The custom itself can be traced back several centuries when Shrove Tuesday was the last day that any form of festivities could take place before the period of Lent (see also Lent). The actual word Shrove derived from the word ‘shrive’ which meant ‘confession through penance’. This original meaning was symbolic of the time when festivities would take place to purify the individual and area with the eating of pancakes. Later this day was also known as ‘Derby Day’ and in some instances (UK) more extreme displays of such confessions and driving out of evil forces abounded such as identifying prostitutes and cock fighting. The authorities eventually declared these practices to be outlawed and so people took to tossing the pancakes instead of fighting cocks or the humiliating of prostitutes. This practice of cock fighting was also known as ‘threshing the hen’ and was purely a Shrovetide sport which involved throwing cockerels with tied wings and feet as far as possible.

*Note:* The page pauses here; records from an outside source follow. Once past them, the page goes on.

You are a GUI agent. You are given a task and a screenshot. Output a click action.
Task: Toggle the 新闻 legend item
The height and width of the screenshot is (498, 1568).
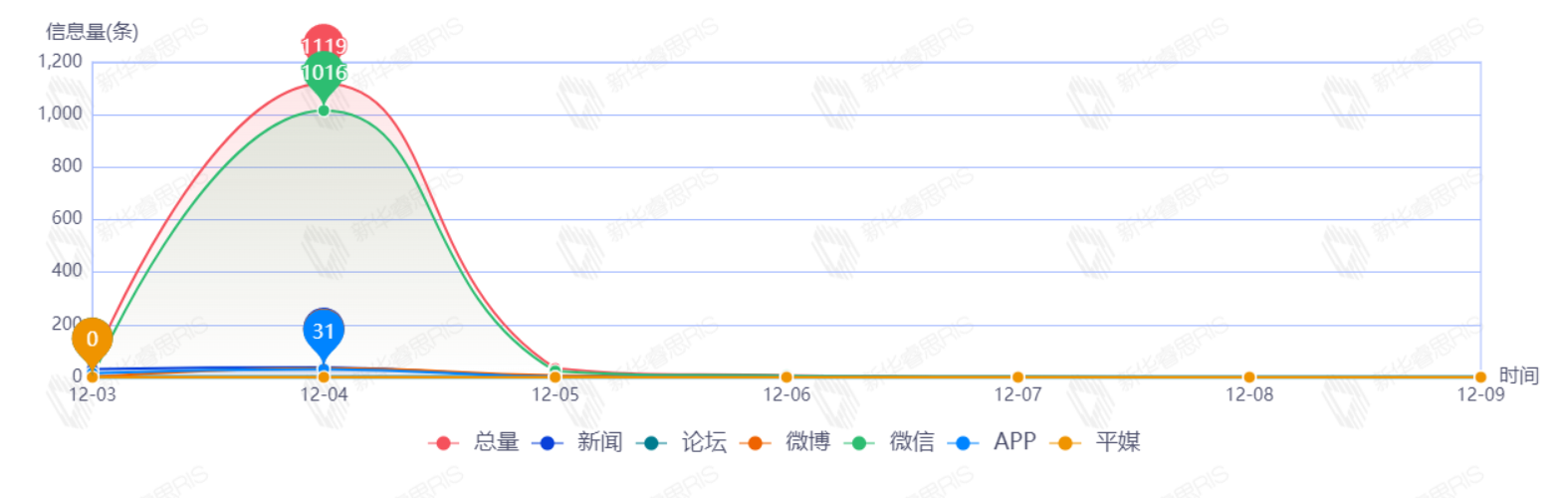pyautogui.click(x=577, y=442)

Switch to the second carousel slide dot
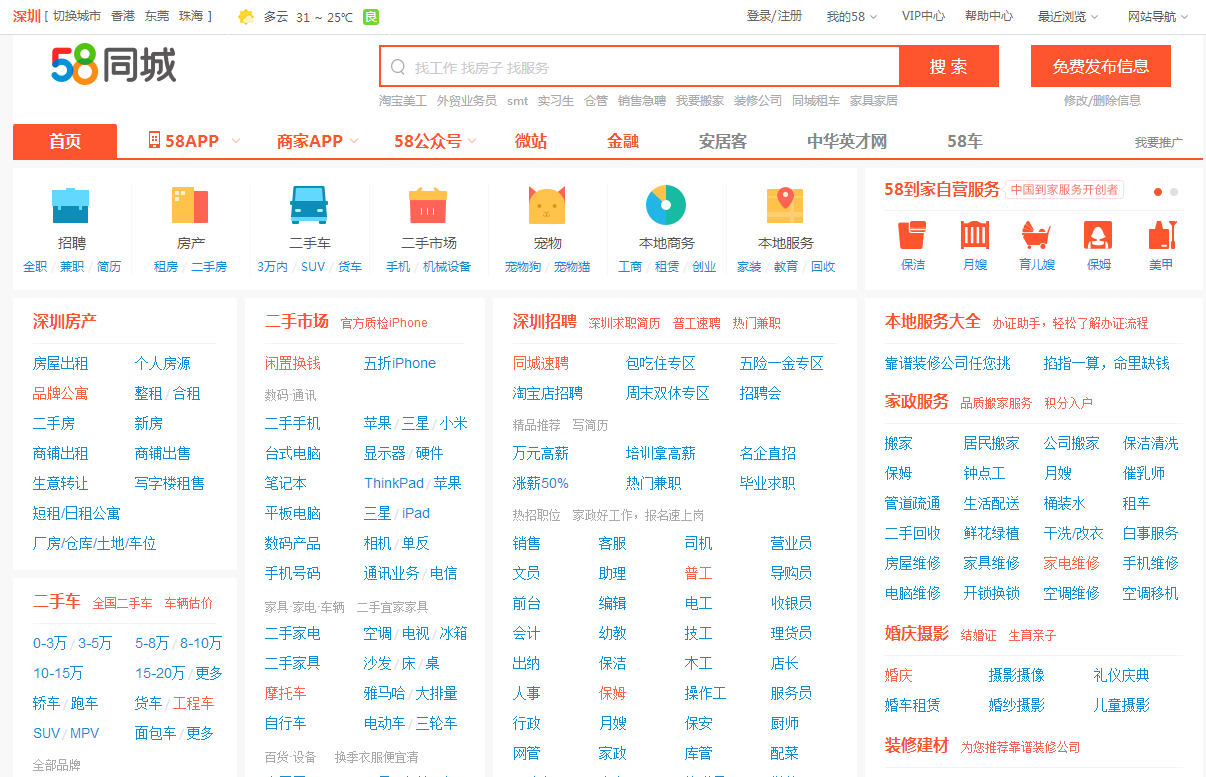point(1174,192)
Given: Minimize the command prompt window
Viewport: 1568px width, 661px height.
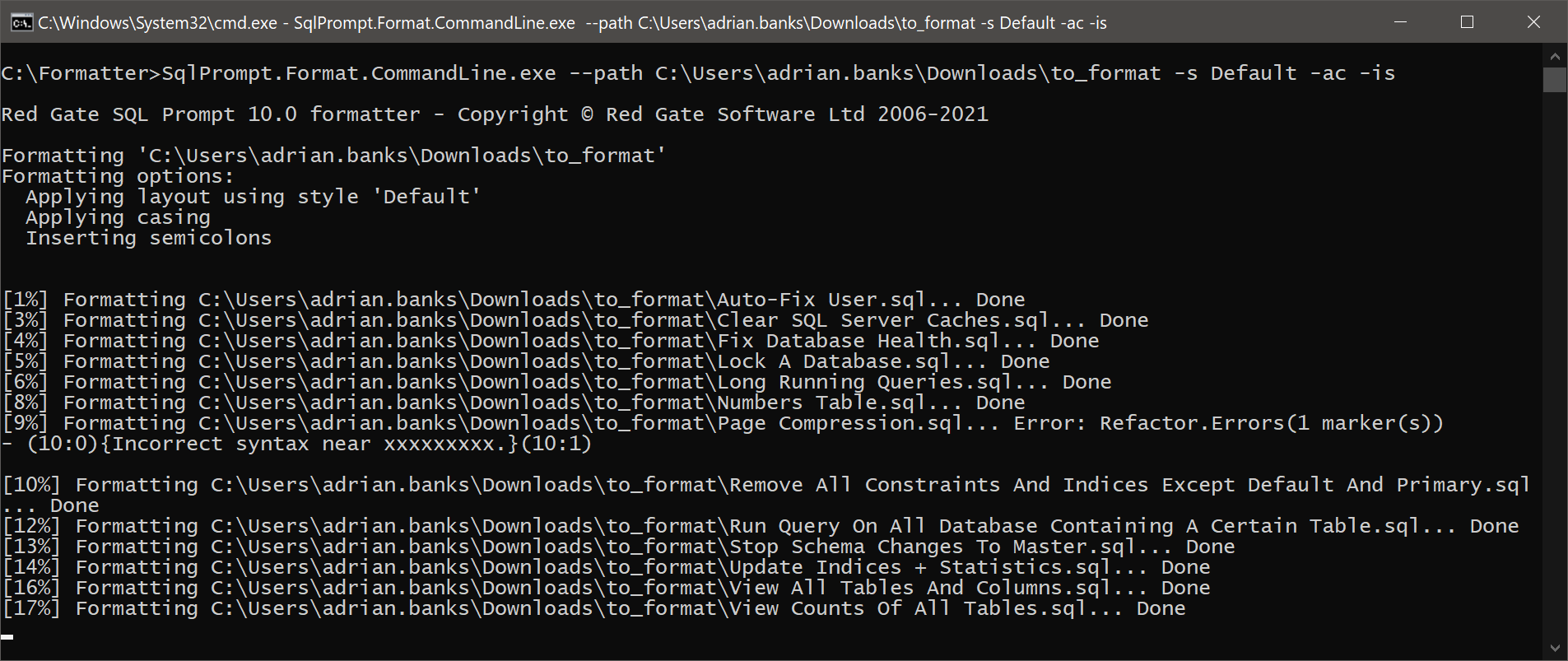Looking at the screenshot, I should 1400,22.
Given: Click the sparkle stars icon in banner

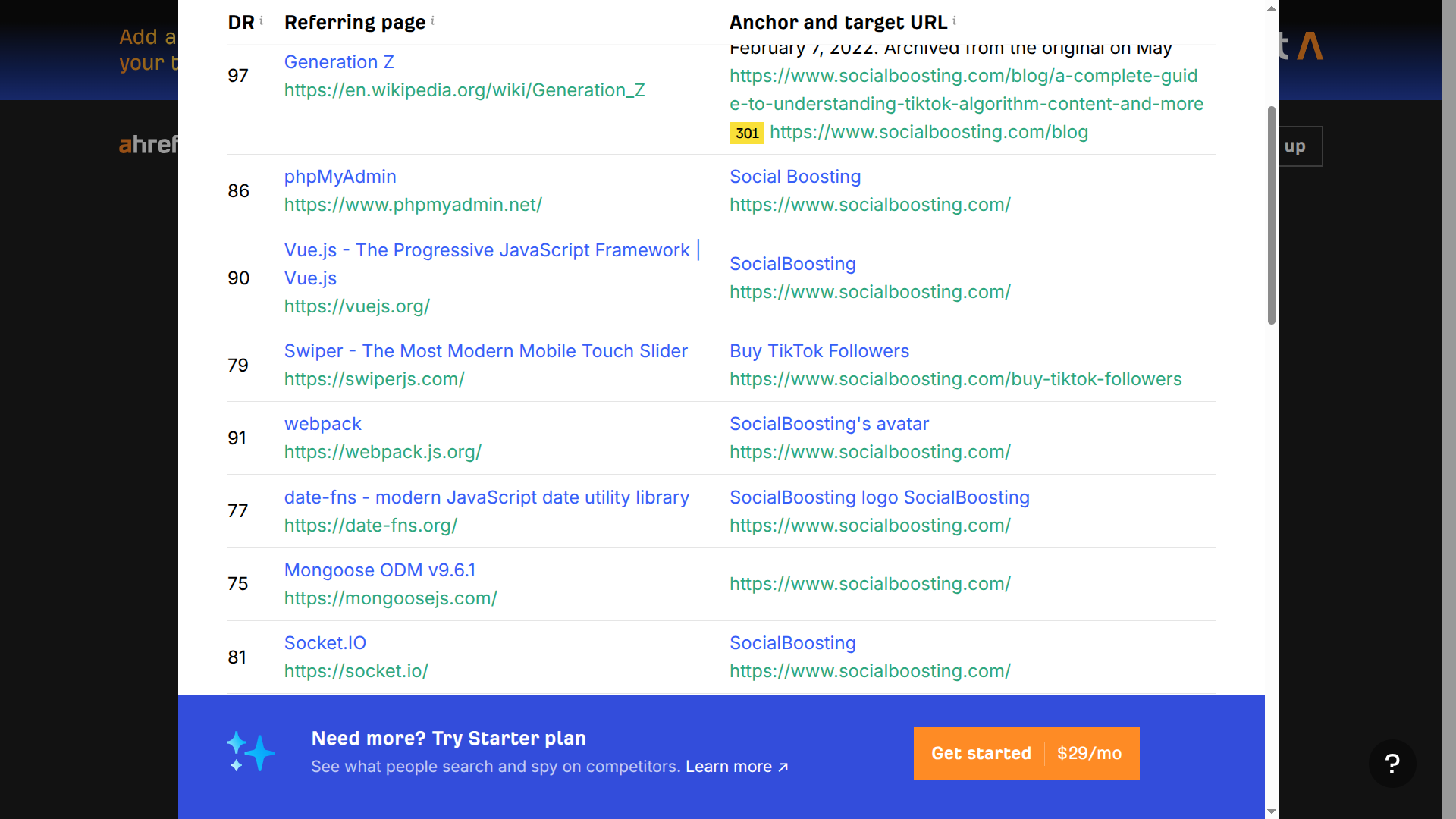Looking at the screenshot, I should [x=251, y=752].
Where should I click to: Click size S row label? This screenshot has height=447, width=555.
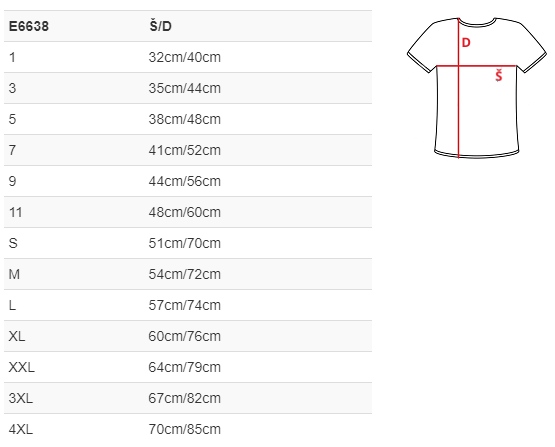pos(13,243)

In Somerset, England (UK) it later became common practice for daffodils to be thrown instead, these being called ‘Leny-cocks’.
In some parts of rural England (UK) this day is still known as ‘Lent-crocking Day’. Tradition has it that this was a time of charity also exampled by the following tradition and verse:
‘When the door is opened, the hero, who is perhaps a farmer’s boy, with a pair of black eyes sparkling under the tattered brim of his brown milking hat
covered with cow’s hair and dirt like the inside of a blackbird’s nest, hangs down his head, and, with one corner of his mouth
turned up into an irrestistible smile, pronounces the following lines -
I be come a shrovin,
Vor a little pankiak,
A bit o’ bread o’ your baikin’,
Or a little truckle cheese
O’ your own makin’.
If you’ll gi’me a little, I’ll ax no more,
If you don’t gi’me nothin, I’ll rottle your door.’
If the door was not answered a load old broken earthenware pots would be hurled at the door!